Saved entries:
= Beginning of Section =
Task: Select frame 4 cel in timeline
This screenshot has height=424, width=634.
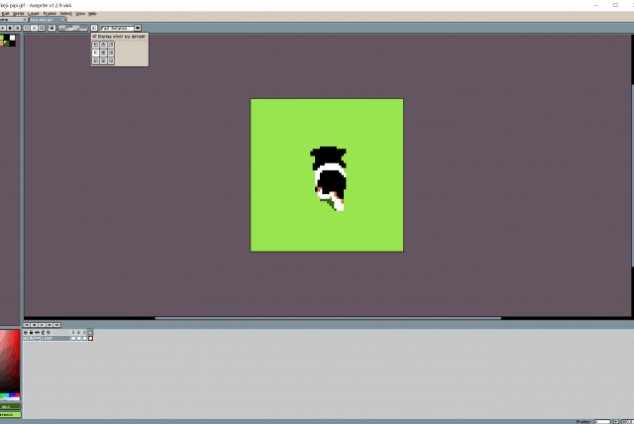Action: point(90,338)
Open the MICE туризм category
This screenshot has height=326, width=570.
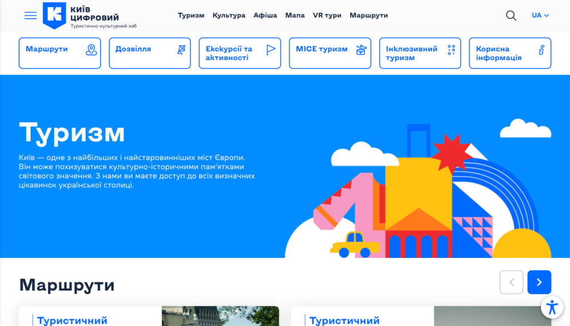tap(330, 53)
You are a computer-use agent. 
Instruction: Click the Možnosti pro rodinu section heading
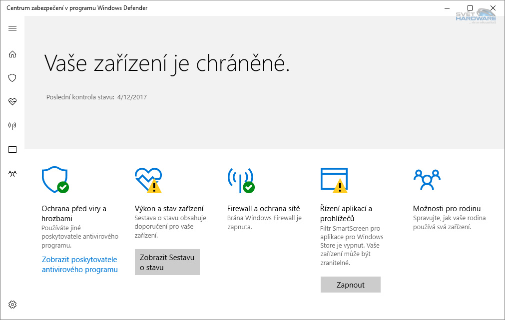tap(448, 208)
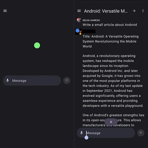This screenshot has height=148, width=148.
Task: Focus the right Message input field
Action: [106, 133]
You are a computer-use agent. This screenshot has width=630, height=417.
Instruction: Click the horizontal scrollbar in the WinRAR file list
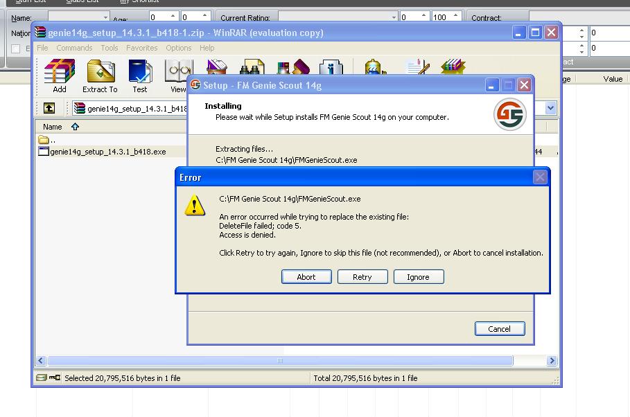click(280, 361)
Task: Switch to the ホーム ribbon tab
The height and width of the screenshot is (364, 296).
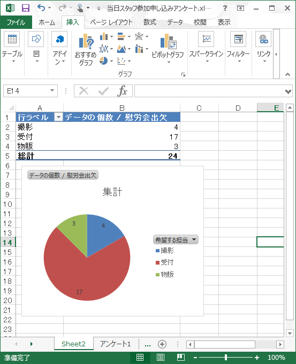Action: pos(47,22)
= End of Section =
To do:
Having removed the pictures, write out the records exactly as they stand.

Solution to this task:
Task: Select frame 4 cel in timeline
This screenshot has height=424, width=634.
Action: point(90,338)
Open the MICE туризм category
This screenshot has height=326, width=570.
tap(330, 53)
You are a computer-use agent. 
Instruction: Click the Možnosti pro rodinu section heading
tap(448, 208)
This screenshot has height=148, width=148.
Task: Focus the right Message input field
Action: [106, 133]
You are a computer-use agent. This screenshot has width=630, height=417.
Instruction: Click the horizontal scrollbar in the WinRAR file list
click(280, 361)
Task: Switch to the ホーム ribbon tab
The height and width of the screenshot is (364, 296).
Action: pos(47,22)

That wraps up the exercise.